GIVEN TEXT:
• • • • • • •

College Advisory Committee

To some, the NFL Draft serves as the “final exam” for measuring the skill that each club has at determining and choosing talent.

Clubs draw from thousands of scouting reports, medical evaluations, and personal interactions to decide which players can turn around a franchise or fill gaps to make a good team into an exceptional one.

Before clubs select a single player, NFL Football Operations goes through an exhaustive process of verifying players’ draft eligibility. This means that the NFL’s Player Personnel department researches and verifies the educational and athletic participation history of thousands of players that may be eligible for the Draft. League staff review college teams’ media guides and websites, contact college coaches, compliance officers and football administrators, and communicate with the student-athletes.

In recent years, the number of underclassmen who have applied to gain early entry into the Draft (“special eligibility”) has steadily increased. In certain cases, it may be the player’s best move; in most, though, the player may be drafted lower than he anticipated, or not at all. In these cases, the player has now forfeited the rest of his college eligibility and has given up his best chance to earn a degree while improving his football skills.

Only 1.6% of all NCAA football players ever make it to the professional level.

To help both the clubs, who want NFL-ready players in the Draft, and the student-athletes, who are looking to enter the Draft early, the NFL relies on its College Advisory Committee. The Committee, which includes high-level personnel evaluators from NFL clubs and directors from the league’s two sanctioned scouting organizations (National Football Scouting and BLESTO), advises underclassmen on their draft prospects before they make a formal request to the league to join the Draft.


Buffalo Bills quarterback Josh Allen, was selected out of Wyoming with the seventh overall pick of the 2018 NFL Draft. In 2017, Allen was evaluated by the College Advisory Committee and advised to stay in school. (AP/David J. Phillip)


Buffalo Bills quarterback Josh Allen, was selected out of Wyoming with the seventh overall pick of the 2018 NFL Draft. In 2017, Allen was evaluated by the College Advisory Committee and advised to stay in school. (AP/David J. Phillip)

The College Advisory Committee’s process for determining whether underclassmen are ready for the NFL changed in 2014. Under the revised NFL guidelines, a college can request evaluations for only five players, with exceptions determined on a case-by-case basis; previously, there was no limit on the number of players from one team who could be reviewed.

The ratings system was revised as well. In previous years, the Committee would evaluate players in one of five categories: potential first-round pick, potential second-round pick, potential third-round pick, no potential for the first three rounds or no draft potential at all.

The new ratings are much simpler: potential first round, potential second round, or neither, which is effectively a recommendation to stay in school.

• • • • • • •

ACTIVITY LIST:
• 1. Under the revised guidelines described in the College Advisory Committee text, how many players can a college request evaluations for?
• 2. Write the next part of the College Advisory Committee text, starting after its final sentence.

Pixel coordinate grounding data:
• • • • • • •

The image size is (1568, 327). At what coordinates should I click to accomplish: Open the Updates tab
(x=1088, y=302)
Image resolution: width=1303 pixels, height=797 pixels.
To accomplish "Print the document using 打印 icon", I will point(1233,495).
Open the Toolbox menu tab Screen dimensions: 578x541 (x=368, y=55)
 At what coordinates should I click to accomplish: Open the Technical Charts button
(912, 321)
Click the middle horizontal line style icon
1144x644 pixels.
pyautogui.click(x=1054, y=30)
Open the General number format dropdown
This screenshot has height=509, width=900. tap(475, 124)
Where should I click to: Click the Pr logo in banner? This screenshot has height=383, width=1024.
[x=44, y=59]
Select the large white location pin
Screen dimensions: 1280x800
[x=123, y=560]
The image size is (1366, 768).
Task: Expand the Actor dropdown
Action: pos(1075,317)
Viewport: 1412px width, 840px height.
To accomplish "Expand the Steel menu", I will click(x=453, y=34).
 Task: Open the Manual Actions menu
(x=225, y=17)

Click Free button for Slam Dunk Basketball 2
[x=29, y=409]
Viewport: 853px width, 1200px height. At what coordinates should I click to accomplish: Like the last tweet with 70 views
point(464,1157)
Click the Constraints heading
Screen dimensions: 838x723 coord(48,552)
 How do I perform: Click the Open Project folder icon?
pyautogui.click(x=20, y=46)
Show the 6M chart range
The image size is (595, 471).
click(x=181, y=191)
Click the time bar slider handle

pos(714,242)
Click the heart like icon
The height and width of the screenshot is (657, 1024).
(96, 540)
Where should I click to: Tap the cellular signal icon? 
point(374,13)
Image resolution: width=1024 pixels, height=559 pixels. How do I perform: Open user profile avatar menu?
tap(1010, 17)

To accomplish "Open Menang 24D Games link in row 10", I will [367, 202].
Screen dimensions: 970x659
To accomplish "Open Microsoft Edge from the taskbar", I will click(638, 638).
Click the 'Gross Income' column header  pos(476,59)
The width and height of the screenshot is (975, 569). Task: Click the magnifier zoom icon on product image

• • • • • • •

RESPONSES PER TASK:
• 1. Five players, with exceptions determined on a case-by-case basis.

• 2.
If a student-athlete’s goal is to play in the NFL, his best chance at success may be to stay in school, earn his education, improve his Draft position and complete his college football eligibility.

“While some like to debate the advantages of declaring early for the draft, one thing is for certain: Completing your education affords you more opportunity and financial freedom beyond football.”

TROY VINCENT, Sr., EXECUTIVE VICE PRESIDENT, NFL FOOTBALL OPERATIONS

Ahead of the 2021 NFL Draft, 13 student-athletes were given first- or second-round evaluation. Eleven of the 12 who declared for the Draft were drafted in the first two rounds.

The College Advisory Committee is extremely accurate when evaluating first- or second-round prospects who declare for the Draft.

Year

Evaluation Accuracy

Drafted in first two rounds

2021

91.7%

11/12

2020

96.0%

24/25

2019

84.2%

16/19

2018

76.2%

16/21

2017

90.9%

20/22

2016

76.0%

19/25

2015

90.0%

18/20

2014

90.9%

20/22

2013

85.7%

18/21

2012

82.4%

14/17

Total

86.3%

176/204

In 2021, 181 players were advised to remain in school by the College Advisory Committee (third-round grade or below). 50 of those 181 players declared for the 2021 NFL Draft after being advised to remain in school.

The average draft position of these players was consistent with the evaluations provided by the NFL clubs.

Players Given a Remain-in-School Evaluation
Round Selected 2020 2021

1

3

4

2

5

5

3

9

10

4

9

8

5

5

7

6

2

3

7

5

2

Undrafted

15

11

Weighted Draft Avg. 5.05 4.62

“We want the student-athlete to make an informed decision,” said Troy Vincent, Sr. executive vice president of NFL Football Operations. “Use our resources and make an informed decision. Each institution has those resources for every prospect and every head coach. The numbers and the facts speak for themselves.”

The NFL encourages most underclassmen to finish their college eligibility and earn a degree while maturing as a professional prospect. Participating in the Draft means that an underclassman loses his remaining eligibility: If he is not selected by an NFL team, he will not be able to play another college season and he will not be able to improve his draft standing for the following year’s draft.

“Declaring for the Draft doesn’t guarantee success in the NFL,” said Vincent. “A College Advisory Committee evaluation will assist you in making an informed decision.”